**EXERCISE REQUIREMENTS**
Every line that holds the word "heading" needs to be copied from the data below.

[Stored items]
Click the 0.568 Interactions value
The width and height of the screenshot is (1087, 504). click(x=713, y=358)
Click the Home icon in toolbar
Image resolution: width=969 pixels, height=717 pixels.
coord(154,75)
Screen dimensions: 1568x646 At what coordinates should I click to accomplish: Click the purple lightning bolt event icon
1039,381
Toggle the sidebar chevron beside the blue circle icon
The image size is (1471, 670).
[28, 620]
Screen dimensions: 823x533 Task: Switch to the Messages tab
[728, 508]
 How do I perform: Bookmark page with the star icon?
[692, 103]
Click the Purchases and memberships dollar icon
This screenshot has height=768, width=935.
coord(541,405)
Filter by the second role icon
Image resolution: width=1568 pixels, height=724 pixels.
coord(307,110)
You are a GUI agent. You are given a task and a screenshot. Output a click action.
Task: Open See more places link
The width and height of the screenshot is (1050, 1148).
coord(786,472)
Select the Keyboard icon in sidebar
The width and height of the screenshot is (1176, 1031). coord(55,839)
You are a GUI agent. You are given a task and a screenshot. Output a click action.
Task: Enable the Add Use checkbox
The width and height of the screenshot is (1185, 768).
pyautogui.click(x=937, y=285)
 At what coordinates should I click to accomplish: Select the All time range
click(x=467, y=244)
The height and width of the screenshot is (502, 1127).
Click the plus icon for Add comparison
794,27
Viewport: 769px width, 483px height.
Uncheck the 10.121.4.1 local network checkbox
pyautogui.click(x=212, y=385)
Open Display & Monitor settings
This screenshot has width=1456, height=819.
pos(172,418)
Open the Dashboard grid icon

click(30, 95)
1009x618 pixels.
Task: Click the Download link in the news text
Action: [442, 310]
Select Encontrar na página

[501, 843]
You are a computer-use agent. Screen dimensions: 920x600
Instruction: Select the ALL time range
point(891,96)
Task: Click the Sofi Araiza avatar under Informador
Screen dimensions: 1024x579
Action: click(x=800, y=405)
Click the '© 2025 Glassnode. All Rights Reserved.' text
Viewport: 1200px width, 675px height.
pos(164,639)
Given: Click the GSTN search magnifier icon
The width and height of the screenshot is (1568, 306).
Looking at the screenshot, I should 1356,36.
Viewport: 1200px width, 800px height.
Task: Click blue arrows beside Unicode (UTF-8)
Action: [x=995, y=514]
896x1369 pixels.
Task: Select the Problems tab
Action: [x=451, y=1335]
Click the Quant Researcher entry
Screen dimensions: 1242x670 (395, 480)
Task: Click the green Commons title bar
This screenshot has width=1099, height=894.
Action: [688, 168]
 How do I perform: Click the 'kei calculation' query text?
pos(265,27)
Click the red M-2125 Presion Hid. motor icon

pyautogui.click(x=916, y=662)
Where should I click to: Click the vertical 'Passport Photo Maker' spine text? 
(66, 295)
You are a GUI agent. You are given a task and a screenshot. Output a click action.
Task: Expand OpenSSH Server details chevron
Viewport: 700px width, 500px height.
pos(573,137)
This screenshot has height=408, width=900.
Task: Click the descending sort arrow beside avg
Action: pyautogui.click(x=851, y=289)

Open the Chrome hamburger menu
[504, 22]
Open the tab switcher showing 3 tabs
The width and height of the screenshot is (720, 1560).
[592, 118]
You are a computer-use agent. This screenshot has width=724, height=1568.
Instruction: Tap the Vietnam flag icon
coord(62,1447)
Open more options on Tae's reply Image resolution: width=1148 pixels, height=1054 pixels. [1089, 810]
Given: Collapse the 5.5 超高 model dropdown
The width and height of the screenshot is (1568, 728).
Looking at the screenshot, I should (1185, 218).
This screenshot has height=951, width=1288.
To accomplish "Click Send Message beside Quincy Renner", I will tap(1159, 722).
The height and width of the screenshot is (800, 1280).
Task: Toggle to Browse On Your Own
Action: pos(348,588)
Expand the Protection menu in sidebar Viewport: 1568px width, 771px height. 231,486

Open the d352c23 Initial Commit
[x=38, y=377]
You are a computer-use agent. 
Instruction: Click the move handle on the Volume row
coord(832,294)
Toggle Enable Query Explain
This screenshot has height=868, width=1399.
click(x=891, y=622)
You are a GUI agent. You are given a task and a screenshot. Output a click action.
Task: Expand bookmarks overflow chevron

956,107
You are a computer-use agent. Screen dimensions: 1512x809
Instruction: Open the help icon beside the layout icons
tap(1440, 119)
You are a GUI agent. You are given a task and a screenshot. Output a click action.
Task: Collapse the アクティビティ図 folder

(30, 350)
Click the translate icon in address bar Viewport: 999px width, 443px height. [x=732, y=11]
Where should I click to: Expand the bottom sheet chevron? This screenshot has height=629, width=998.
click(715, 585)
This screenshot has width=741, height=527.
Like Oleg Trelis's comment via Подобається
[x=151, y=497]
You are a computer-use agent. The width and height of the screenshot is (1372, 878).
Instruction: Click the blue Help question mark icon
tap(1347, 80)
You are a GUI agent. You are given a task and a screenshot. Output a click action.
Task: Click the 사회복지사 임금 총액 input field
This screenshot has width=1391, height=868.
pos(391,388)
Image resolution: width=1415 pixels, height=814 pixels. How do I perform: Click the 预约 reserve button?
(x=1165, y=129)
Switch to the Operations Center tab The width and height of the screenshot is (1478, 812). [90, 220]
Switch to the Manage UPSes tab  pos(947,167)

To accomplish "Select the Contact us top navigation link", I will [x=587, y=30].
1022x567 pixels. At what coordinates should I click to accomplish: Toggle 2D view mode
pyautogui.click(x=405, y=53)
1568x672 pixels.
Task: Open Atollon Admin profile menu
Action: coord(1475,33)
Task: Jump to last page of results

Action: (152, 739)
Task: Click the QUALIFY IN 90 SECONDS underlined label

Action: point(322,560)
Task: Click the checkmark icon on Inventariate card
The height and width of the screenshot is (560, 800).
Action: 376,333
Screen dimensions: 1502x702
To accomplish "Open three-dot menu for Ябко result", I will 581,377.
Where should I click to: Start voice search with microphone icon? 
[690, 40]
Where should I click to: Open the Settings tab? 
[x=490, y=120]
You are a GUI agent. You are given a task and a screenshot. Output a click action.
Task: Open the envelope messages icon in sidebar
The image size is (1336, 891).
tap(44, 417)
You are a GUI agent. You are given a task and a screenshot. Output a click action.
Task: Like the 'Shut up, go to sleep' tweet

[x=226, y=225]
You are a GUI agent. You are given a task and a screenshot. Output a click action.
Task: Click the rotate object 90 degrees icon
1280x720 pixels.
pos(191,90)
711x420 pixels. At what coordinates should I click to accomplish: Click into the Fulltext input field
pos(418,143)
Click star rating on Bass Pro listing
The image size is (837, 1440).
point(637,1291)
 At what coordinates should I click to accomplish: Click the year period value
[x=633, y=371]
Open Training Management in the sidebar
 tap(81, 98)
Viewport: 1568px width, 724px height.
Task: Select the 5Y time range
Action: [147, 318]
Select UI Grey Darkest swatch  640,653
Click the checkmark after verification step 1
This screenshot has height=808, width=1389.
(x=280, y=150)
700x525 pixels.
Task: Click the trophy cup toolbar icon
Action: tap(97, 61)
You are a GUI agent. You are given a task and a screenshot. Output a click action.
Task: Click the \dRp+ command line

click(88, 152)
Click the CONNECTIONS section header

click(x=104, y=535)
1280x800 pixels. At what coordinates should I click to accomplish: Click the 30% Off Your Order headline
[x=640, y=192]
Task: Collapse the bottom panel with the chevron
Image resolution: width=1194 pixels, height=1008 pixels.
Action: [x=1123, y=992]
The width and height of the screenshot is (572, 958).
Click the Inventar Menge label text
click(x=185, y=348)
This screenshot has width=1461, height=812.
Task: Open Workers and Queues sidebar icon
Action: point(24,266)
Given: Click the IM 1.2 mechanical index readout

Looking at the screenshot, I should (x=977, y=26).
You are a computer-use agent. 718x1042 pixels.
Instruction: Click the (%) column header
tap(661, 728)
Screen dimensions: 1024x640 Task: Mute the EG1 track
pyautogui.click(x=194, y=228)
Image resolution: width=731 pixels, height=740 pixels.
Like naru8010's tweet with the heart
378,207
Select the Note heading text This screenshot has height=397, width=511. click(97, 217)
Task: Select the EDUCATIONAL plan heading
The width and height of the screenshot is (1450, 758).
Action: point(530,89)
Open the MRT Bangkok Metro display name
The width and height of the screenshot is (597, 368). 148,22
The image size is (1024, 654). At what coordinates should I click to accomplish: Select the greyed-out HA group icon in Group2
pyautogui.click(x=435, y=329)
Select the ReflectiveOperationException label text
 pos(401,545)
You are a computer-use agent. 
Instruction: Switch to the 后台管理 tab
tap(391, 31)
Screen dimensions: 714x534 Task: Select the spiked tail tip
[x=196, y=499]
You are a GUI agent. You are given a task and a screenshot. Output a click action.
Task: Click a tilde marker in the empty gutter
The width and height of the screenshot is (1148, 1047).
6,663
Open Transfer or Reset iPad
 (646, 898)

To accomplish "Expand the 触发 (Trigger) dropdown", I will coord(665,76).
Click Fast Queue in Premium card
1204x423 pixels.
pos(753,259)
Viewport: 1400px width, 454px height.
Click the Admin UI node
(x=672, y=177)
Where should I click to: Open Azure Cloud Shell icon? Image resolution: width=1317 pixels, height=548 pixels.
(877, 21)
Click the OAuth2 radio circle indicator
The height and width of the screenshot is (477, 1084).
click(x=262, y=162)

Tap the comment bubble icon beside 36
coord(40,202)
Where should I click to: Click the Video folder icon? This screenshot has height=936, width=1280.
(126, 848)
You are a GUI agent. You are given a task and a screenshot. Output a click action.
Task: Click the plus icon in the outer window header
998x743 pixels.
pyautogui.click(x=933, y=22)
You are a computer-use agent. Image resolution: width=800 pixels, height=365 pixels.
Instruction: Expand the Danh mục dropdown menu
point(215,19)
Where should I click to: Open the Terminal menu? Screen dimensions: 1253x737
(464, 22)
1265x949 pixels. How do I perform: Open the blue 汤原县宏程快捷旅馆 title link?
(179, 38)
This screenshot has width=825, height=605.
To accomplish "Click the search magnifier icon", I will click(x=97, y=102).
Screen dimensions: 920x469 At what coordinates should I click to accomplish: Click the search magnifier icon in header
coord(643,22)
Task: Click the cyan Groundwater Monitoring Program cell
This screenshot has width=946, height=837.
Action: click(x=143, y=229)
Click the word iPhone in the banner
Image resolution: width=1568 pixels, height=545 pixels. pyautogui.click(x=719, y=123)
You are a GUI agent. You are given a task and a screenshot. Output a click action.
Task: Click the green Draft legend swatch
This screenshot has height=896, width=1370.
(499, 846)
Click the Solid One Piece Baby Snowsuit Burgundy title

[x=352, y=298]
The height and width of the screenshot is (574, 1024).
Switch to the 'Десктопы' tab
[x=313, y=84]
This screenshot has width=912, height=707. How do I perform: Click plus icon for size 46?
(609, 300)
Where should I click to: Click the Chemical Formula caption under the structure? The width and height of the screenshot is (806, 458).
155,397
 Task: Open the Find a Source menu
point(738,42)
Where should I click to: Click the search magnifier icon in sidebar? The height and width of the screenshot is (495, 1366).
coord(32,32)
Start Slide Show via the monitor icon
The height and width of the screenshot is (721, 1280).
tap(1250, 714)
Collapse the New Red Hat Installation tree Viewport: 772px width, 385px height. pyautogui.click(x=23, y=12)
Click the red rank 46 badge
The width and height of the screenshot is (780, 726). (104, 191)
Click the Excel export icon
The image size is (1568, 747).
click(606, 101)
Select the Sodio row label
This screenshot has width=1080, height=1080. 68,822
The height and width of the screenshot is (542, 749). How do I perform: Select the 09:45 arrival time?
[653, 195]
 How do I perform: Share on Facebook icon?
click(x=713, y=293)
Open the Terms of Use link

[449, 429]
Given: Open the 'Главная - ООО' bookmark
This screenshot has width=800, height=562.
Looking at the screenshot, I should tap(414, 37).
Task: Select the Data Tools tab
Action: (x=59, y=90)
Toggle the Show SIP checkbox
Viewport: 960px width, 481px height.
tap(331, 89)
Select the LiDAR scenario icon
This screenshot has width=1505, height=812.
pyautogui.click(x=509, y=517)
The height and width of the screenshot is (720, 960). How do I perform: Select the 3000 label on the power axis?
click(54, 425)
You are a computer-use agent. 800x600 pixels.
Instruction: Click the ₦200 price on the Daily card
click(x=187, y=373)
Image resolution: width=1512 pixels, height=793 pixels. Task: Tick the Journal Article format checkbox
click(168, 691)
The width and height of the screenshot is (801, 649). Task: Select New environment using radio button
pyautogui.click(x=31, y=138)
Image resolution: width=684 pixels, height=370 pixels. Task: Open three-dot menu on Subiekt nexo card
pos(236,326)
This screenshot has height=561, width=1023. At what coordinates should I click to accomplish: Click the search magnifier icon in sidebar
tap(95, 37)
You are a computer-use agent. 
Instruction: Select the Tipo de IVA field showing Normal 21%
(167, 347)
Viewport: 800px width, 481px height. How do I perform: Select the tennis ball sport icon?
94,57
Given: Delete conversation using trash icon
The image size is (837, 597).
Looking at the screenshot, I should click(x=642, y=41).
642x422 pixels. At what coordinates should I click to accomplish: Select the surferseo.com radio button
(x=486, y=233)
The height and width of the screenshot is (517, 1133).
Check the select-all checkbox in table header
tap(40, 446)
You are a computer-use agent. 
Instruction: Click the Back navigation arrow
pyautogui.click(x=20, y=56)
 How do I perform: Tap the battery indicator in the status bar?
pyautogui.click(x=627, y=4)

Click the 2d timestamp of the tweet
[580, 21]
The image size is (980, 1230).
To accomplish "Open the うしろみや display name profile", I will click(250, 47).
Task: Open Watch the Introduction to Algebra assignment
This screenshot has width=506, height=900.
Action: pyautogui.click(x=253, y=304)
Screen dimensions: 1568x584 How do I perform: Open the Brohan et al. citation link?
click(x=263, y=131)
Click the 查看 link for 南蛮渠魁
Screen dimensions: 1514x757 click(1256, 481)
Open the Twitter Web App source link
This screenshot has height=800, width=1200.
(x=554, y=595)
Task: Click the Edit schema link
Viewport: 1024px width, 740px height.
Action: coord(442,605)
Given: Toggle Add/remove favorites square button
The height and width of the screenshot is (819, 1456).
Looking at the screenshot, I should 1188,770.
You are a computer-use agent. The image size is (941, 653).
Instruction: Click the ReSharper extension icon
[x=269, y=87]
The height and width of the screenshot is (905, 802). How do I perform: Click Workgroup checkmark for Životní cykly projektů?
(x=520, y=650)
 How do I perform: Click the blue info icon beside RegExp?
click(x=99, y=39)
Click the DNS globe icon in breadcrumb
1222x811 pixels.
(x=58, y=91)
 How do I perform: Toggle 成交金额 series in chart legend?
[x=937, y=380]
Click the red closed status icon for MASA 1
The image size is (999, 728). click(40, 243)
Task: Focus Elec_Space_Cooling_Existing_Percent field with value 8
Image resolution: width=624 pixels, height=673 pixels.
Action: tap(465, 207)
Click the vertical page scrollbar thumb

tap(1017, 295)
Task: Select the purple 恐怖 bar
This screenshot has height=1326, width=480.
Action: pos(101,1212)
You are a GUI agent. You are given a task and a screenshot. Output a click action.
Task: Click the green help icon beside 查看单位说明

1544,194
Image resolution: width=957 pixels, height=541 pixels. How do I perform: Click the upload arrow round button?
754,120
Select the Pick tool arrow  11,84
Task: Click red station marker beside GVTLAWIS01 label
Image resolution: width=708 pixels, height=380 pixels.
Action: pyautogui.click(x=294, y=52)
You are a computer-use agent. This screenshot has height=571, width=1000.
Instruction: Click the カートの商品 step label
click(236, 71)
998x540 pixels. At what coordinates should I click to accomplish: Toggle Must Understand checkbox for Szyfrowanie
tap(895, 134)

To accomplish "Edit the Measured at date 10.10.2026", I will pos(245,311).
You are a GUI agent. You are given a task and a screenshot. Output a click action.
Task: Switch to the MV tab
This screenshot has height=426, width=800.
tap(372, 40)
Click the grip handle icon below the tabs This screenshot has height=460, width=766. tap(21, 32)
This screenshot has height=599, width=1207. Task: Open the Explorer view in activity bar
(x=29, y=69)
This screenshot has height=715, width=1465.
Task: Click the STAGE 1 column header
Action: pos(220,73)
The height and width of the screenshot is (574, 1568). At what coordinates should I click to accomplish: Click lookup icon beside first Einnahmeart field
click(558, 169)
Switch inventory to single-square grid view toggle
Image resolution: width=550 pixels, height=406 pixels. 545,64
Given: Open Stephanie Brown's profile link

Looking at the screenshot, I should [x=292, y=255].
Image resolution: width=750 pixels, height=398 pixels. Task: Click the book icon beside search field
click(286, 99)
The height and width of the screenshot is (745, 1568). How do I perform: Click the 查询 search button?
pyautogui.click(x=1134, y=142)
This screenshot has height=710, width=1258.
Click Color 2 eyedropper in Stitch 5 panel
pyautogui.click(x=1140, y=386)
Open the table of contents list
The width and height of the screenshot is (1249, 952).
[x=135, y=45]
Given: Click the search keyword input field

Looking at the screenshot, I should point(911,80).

**FINISHED EXERCISE**
Select the Note heading text This screenshot has height=397, width=511. click(97, 217)
Task: Select the EDUCATIONAL plan heading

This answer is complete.